上達のコツ④ ~インプット、アウトプット(教えて教えられる)~

  少林寺拳法には試合がない。もちろん演武大会はあるが、本当に厳しい「勝つか負けるか」を追求したものとは本質が異なる。 
 他武道やスポーツならば「試合」というものを通じて自分の今の力量を確認することができる。少なくとも向上心のある人間ならば、自分に足りない部分に気付かされ、どうやったら弱点を克服することができるのか、考えるようになる。勝者と敗者が明確に分けられる厳しい現実の中で、考えざるを得ないように追い込まれる。 

 それに比べて少林寺拳法はどうか。自分の実力の無さを実感する瞬間はあるか。あるとするならばそれは、技を教えている時にあると私は思う。私の学生時代の師匠は「少林寺拳法を上達したいならば教えろ」とおっしゃられた。今更ながらこの言葉の意味を実感している。よくあることだが、武専や講習会で技を教えてもらって、別の日時、場所で以前教えてもらった方法を教えようとする。しかし、出来ない。上手く説明できない。理解していると思っていたことができない。
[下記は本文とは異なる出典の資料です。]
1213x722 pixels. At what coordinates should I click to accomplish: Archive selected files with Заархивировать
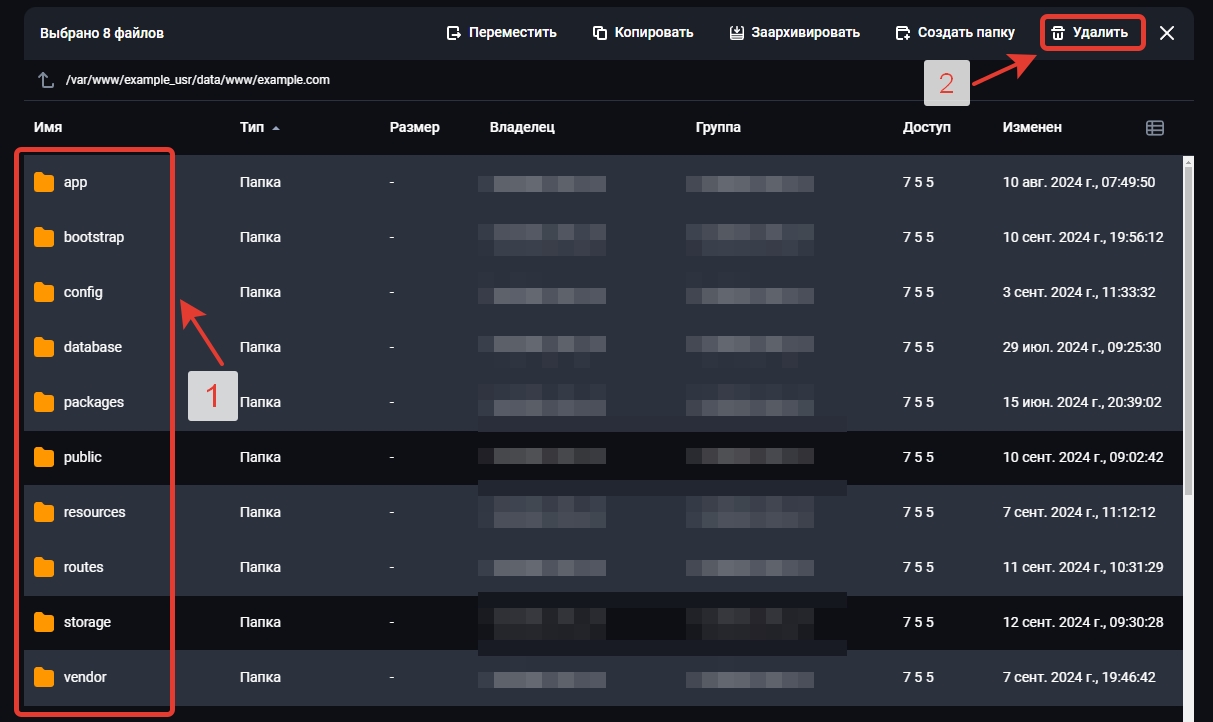click(794, 33)
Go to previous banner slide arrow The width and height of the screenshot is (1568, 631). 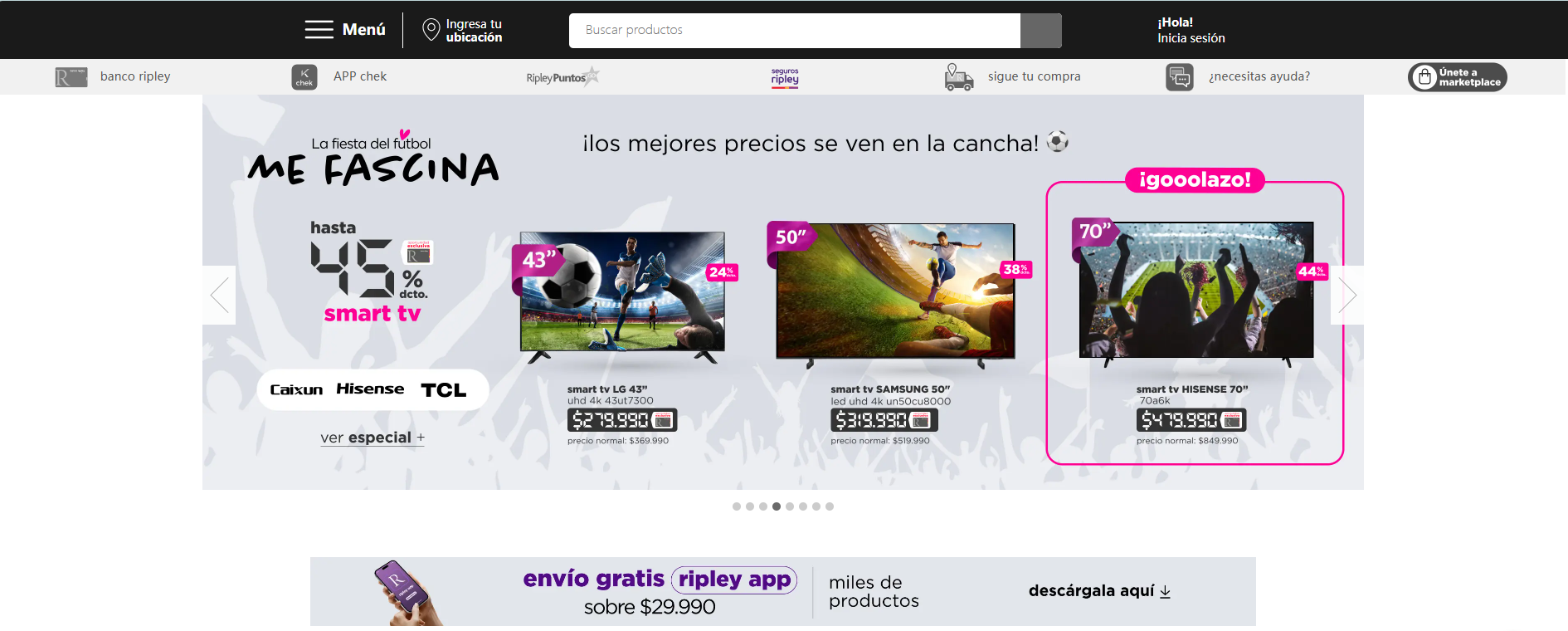(x=219, y=295)
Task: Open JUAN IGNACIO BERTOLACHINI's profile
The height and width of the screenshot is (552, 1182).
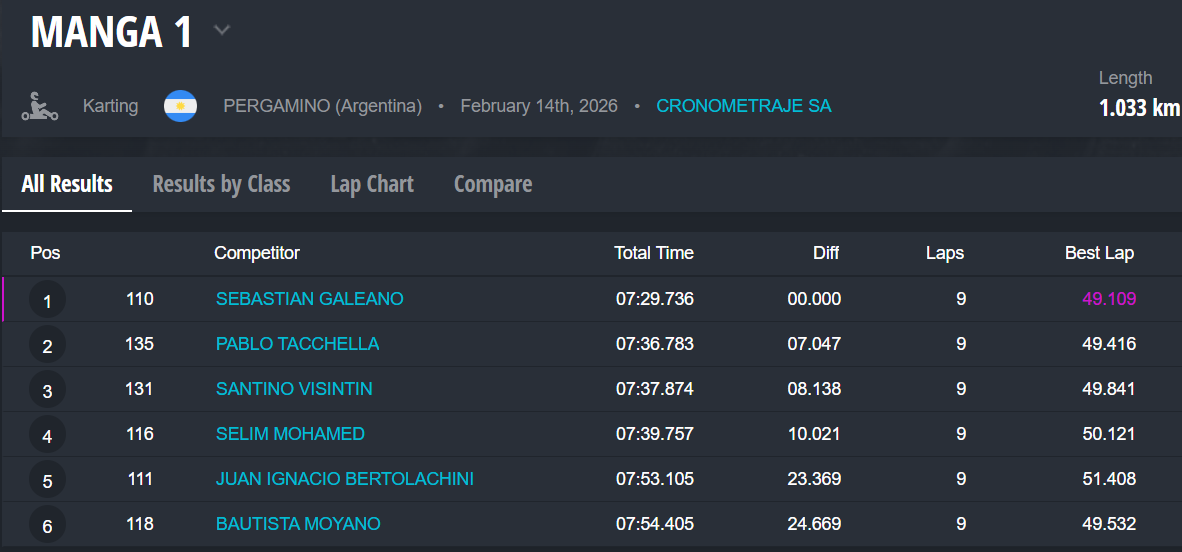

あるいは自分が「まあいいや」といい加減にしてきたところが浮き彫りになる。わかった「つもり」でいて、実は全然わかっていなかったという部分が洗い出される。 

 これまで多数の先生方を見てきたが、技が上手い先生に共通しているのは「教えたがり」ということだ。実は単に教えているだけではなく、教えることを通して自分の技を試している(確認している)。“達人にとって弟子など実験台に過ぎない!”とまでは言わないが、そういう部分は確かにあると思う。教えることによって、教えられる。これこそ少林寺拳法の最大の特徴だと私は考えている。